Video footage released by the Long Beach Police Department shows Alameda City Councilmember Trish Herrera Spencer was heavily intoxicated and refused assistance from law enforcement while attending the League of California Cities Conference on Oct. 18 in Long Beach.
The department’s incident report and officer body cam footage, obtained through the Freedom of Information Act and given to the Bay Area News Group, show Spencer intoxicated and unresponsive as first responders treated her as a “medical emergency,” according to police interactions in the body cam footage.
In the wake of Bay Area News Group’s initial reporting of the incident, the Alameda City Council will consider reprimanding Spencer at its next meeting on Nov. 6 for violating the city’s code of conduct while on a taxpayer-funded trip representing the city.
“(T)he inappropriate conduct of a Councilmember undermines the public’s trust in all matters that come before the Council,” the agenda item states.
Spencer is seeking reelection to the Alameda City Council where she has served since 2016. Spencer is running against Alameda County Deputy District Attorney Greg Boller, journalist Thushan Amarasiriwardena, special education teacher Michelle Pryor and electrical engineer Steve Slauson.
Spencer and other council members traveled to Long Beach to attend the League of California Cities Conference where local government leaders attend workshops and networking events to “take their organization to the next level.” City representatives from across California attended an event at the Bo Beau Kitchen & Roof Tap, located at 144 Pine Ave., from 4 p.m. to 11 p.m. on Thursday.
According to LBPD cam footage, one officer had seen Spencer at a 7-11 earlier in the evening, noting her dilated pupils, a common sign of intoxication. Around midnight, a bystander helped Spencer walk along Pine Avenue en route to her hotel when she collapsed next to Alegria nightclub at 115 Pine Ave., according to officers’ comments in body cam footage. She and the bystander attempted to enter the club, but the bouncer denied her entry because she was unable to speak. Spencer briefly returned to the sidewalk before she collapsed next to the club, leading the bystander to call police at 12:12 a.m.

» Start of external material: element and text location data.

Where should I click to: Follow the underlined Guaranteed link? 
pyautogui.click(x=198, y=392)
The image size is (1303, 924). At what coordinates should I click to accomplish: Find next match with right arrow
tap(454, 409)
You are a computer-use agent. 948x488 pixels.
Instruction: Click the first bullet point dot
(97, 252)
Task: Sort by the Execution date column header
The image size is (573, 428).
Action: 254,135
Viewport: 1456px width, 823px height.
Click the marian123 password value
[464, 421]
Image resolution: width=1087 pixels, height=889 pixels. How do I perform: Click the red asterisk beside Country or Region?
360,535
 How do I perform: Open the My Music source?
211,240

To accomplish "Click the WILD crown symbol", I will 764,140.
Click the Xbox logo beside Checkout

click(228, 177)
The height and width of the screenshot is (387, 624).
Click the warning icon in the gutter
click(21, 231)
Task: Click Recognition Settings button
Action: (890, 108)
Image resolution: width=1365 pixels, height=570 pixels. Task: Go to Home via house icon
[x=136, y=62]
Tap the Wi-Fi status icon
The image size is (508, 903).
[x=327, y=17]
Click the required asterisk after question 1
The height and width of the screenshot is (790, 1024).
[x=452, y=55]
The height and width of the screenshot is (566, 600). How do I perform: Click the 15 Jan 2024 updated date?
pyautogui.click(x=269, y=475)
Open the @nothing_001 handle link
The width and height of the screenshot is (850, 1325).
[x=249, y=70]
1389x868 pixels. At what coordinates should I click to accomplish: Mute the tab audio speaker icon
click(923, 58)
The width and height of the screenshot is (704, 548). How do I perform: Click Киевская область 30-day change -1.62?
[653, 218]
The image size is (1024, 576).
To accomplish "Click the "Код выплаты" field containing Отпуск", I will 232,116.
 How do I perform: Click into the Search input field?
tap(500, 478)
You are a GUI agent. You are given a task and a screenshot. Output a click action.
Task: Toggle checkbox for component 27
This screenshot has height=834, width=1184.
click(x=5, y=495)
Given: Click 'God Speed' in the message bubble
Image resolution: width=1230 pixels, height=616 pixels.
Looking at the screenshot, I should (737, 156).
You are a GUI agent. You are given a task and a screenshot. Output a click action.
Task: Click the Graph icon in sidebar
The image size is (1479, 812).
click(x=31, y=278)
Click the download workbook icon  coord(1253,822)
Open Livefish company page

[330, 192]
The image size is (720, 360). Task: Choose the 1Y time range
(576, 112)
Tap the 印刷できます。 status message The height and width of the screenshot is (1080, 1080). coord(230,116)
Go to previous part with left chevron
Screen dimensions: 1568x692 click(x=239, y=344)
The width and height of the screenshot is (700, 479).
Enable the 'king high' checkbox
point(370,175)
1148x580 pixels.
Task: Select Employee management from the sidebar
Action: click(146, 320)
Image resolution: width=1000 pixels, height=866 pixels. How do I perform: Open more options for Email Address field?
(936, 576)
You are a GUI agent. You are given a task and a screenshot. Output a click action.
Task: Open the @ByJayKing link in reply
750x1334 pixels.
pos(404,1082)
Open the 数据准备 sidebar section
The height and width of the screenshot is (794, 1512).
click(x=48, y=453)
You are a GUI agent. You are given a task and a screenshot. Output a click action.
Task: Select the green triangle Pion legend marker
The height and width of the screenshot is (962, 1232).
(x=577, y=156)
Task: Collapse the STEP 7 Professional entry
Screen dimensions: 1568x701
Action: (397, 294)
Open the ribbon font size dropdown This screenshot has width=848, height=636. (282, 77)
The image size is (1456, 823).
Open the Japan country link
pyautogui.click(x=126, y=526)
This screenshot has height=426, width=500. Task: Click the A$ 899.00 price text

As officers arrived at the scene, body cam footage showed Spencer lying on the ground and supporting herself with one arm, struggling to respond to officers’ basic questions about her identity and where she was staying. Officers repeatedly told her she was “not in trouble” as they attempted to help her stand up. But Spencer refused their help, saying, “I’m good.” She then laid back on the ground and became unresponsive.
An Emergency Medical Services team from the Long Beach Fire Department arrived at the scene at 12:45 a.m., picked her in a gurney and placed her in an ambulance to go to a local hospital for treatment of a head contusion and bruising around her arms, according to body cam footage and the LBPD.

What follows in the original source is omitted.